HX-MLOps

Overview

The HX-MLOps software is designed to streamline, oversee, and enhance the lifecycle of AI/ML-driven network services, leveraging established DevOps principles for continuous integration and development (CI/CD) of AI/ML models while addressing the multi-stakeholder nature of the telco-grade ecosystem. The figure provides an overview of the operational scope of the HX-MLOps system, illustrating how MLOps workflows span multiple domains through modules that securely transfer information:

Software providers develop AI/ML-based network services, dividing tasks such as processing MNO data and generating ML models.
The mobile network operator (MNO) receives trained models, validating them in a staging environment before deploying them to production.
The S-MLOps system enables independent workflow creation for each domain, managing inter-module communication and energy measurement at each stage.

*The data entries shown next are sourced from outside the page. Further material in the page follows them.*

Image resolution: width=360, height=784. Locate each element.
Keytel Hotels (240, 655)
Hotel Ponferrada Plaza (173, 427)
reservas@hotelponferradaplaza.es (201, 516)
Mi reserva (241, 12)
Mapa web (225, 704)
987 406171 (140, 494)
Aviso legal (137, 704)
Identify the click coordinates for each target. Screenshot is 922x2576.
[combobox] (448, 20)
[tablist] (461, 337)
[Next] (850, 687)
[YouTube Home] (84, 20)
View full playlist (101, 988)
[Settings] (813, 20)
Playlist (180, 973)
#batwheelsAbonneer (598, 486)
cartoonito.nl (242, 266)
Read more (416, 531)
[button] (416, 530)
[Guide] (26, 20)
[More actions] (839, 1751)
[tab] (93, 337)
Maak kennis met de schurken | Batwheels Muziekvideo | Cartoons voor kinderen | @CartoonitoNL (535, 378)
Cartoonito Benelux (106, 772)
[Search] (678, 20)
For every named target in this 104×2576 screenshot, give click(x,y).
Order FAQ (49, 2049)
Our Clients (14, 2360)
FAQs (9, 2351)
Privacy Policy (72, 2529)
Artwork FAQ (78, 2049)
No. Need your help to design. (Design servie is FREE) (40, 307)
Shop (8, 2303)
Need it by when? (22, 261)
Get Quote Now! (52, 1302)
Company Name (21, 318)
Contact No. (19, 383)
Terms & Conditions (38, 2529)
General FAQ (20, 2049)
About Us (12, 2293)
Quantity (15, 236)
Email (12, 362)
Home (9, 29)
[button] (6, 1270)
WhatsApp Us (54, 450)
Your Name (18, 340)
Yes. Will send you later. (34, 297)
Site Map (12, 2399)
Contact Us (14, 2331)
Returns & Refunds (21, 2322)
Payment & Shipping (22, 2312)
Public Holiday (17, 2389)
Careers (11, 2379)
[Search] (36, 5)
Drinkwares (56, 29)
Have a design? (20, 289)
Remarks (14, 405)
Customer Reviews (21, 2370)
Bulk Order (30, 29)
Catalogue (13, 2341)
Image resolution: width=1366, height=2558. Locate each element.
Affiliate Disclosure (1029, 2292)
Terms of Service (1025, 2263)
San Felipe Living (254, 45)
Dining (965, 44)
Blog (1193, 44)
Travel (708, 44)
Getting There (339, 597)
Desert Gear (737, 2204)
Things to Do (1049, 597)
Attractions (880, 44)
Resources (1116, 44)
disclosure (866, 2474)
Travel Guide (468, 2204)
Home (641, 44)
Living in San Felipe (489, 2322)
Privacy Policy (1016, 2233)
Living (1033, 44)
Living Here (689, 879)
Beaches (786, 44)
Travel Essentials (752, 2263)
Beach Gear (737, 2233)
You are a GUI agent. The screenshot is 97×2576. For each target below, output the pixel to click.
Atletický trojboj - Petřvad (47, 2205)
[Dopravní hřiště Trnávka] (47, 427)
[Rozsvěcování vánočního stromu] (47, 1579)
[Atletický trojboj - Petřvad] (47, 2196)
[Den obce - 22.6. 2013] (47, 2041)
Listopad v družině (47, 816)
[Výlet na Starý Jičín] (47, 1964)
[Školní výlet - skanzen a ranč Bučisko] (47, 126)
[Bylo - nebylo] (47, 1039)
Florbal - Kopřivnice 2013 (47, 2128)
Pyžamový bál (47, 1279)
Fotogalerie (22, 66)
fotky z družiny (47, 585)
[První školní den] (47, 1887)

Figure 1: Overview of the operational scope of the S-MLOps system.

It features a Python-based command-line interface (CLI) that allows users—e.g Software Vendors, network operators, etc—to customize and deploy AI/ML workflows tailored to their specific needs. The HX-MLOps platform supports modular deployments through a categorized approach to components, including storage solutions, ML lifecycle management modules, serving platforms, observability tools, and energy measurement resources. It also offers APIs for sharing models and datasets among the diverse stakeholders involved in developing and/or utilizing AI/ML models, fostering enhanced collaboration and integration across the ecosystem.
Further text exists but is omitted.